Charles J. Bocage, San Jose State University


Automatic text summarization is the ability to obtain key ideas from a text passage using as few words as possible. With the increase in data on the web, manual summarization of web pages has become unfeasible, and the need for automatic text summarization has become ever greater. This project explored and implemented various parts of the automatic text summarization process for an open source search engine, Yioop. These parts included stemming, text segmentation, term frequency weighting, automatic sentence compression, and content management system detection.

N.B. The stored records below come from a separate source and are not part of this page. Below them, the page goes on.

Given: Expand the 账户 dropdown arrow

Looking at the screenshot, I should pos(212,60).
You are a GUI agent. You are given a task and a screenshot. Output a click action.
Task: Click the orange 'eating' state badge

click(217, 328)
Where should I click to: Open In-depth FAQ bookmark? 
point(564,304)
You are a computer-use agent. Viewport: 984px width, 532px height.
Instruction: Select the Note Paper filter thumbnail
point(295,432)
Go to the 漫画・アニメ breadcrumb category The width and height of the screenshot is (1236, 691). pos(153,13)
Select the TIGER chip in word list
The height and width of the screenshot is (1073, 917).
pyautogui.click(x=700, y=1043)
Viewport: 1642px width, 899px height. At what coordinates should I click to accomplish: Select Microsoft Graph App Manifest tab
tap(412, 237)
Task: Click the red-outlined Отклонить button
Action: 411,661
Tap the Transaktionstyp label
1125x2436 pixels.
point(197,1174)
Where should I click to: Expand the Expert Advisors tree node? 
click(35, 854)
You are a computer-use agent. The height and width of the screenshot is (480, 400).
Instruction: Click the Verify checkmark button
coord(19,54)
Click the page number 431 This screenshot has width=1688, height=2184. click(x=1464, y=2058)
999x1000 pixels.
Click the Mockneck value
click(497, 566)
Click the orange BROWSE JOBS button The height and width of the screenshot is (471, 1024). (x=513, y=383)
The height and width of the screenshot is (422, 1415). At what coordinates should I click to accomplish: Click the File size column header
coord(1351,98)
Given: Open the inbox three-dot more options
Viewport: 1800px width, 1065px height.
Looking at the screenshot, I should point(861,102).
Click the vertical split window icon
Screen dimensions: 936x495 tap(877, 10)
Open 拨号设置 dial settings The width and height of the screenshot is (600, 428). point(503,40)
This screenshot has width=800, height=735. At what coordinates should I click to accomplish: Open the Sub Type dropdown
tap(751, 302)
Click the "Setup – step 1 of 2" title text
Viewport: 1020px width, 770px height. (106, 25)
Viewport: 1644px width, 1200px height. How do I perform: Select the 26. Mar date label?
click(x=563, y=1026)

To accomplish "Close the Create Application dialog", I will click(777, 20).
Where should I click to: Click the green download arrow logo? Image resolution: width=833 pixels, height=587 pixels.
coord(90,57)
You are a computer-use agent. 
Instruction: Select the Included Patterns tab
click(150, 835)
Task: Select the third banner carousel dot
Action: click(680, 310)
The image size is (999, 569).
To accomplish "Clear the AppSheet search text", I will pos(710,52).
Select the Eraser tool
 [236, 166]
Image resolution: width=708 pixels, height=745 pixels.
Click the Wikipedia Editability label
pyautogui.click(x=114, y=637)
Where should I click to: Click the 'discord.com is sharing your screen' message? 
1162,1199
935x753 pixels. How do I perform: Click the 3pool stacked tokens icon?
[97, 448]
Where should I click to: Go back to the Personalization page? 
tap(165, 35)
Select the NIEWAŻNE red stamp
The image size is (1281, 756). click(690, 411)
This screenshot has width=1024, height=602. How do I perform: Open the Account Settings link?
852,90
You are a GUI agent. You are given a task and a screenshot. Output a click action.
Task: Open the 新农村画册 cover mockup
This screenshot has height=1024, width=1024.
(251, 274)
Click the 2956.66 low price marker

In addition, experiments were conducted on different pre-existing Yioop summarizers. These results served as a baseline for comparison with results obtained from two new ways to generate summaries which we implemented: A graph based approach and an average sentence approach. Summaries were evaluated using Recall-Oriented Understudy for Gisting Evaluation (ROUGE). Analyzing the ROUGE results of each summarizer showed that the new summarizers did not produce better summaries than Yioop’s pre-existing summarizers. During the course of conducting these experiments, it was noted that the location of useful information on a web page could often be obtained if one could determine the content management system that created the web page. An extensible detector for the content management system was written for the Yioop search engine. ROUGE results using this system were recomputed for the various summarizers. Using the content management system detector resulted in a ten to twenty percent increase in ROUGE scores across various page experiments.